In any case, back on topic, “regulate” is a fairly vanilla, well-established word with PIE origins.
Adieu
Phil, something unsaid in your post, but important for the hoi polloi to understand: what many Americans and American companies seem not to understand is that they simply have NO birthright to sell their products and services in countries outside the U.S.! And that is why all these countries justifiably have set up extensive tariff systems and used exclusionary tactics to rid Americans from their markets. It’s been this way ever since WWII. No reason to change it or do anything about it. In Europe particularly, Marxist socialism isn’t a two-way street and we should accept that and move towards it here. Now, I need to get back to important happenings here on Martha’s Vineyard as we get ready to celebrate Labor Day and all those that toil at our estate here to make my life a bit better.

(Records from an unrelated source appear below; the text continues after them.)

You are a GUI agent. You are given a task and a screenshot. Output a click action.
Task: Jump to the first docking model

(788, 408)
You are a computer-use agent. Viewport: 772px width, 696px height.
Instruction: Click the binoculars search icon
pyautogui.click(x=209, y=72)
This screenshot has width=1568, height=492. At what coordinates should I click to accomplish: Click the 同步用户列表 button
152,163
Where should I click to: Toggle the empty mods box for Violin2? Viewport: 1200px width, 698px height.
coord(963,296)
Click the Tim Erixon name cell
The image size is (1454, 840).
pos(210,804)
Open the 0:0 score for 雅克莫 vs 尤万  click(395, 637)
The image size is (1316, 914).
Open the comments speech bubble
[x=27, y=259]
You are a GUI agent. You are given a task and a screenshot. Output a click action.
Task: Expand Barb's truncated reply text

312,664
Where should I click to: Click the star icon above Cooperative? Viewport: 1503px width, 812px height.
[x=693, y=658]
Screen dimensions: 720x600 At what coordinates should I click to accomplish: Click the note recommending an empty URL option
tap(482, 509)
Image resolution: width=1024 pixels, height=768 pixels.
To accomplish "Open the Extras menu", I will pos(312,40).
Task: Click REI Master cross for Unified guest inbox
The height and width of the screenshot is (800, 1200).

Hi fellow Columbia alum Barry,
They kept us charity students away from elites like you, sorry we didn’t meet at a frat party. (I was also studying Shannon’s information theory in the law library, instead of dating the 15 Barnard cuties that were hinting they wanted to go out.) Thanks for your glorious People’s Obama Care! I have multiple millions in assets, and cannot afford health care insurance, as I am too wealthy for a monthly plan and too poor to buy a hospital. Some of my ancestors are from the Vineyard, and if I sold all my assets I could not afford to buy a converted servants quarters on the ‘Yard near the beach in my ancient homeland. I yearn to return to the sea, wear a green polo shirt with a pink whale logo, harpoon a baby whale, and finally get yelled at by Greta T. I’m going to spend Labor day pulling weeds by hand because she told me not to use Round-Up herbicide. Drink a gin and tonic for me!
Bye, your ex royal magisty.
“a well regulated militia…something…something”
@DP Point taken. (Marx and H. Clinton would agree with your non-fluid user ID.) Next (already?) is “people” = “elite 1%”, amiright?
“We…the…*people*…” — William Shatner
[Hi Fake Barry, hey man we still meeting up at South Street Seaport next Fri.? Cigars and G&Ts? DM me.]
“It depends on what the meaning of the word ‘is’ is. If the—if he—if ‘is’ means is and never has been, that is not—that is one thing. If it means there is none, that was a completely true statement. … Now, if someone had asked me on that day, are you having any kind of sexual relations with Ms. Lewinsky, that is, asked me a question in the present tense, I would have said no. And it would have been completely true.” — Bill Clinton
I do not think it is much of a stretch to interpret
“exercising any right, power, or privilege with
respect to, or transactions involving, any property in which any
foreign country or a national thereof has any interest”
as including tariffs. This is a pretty broad remit, nothing appears to be excluded.
Should we work on a fake amicus brief for POTUS? Some of the work on this post has as much validity as the underpinnings of our democracy now.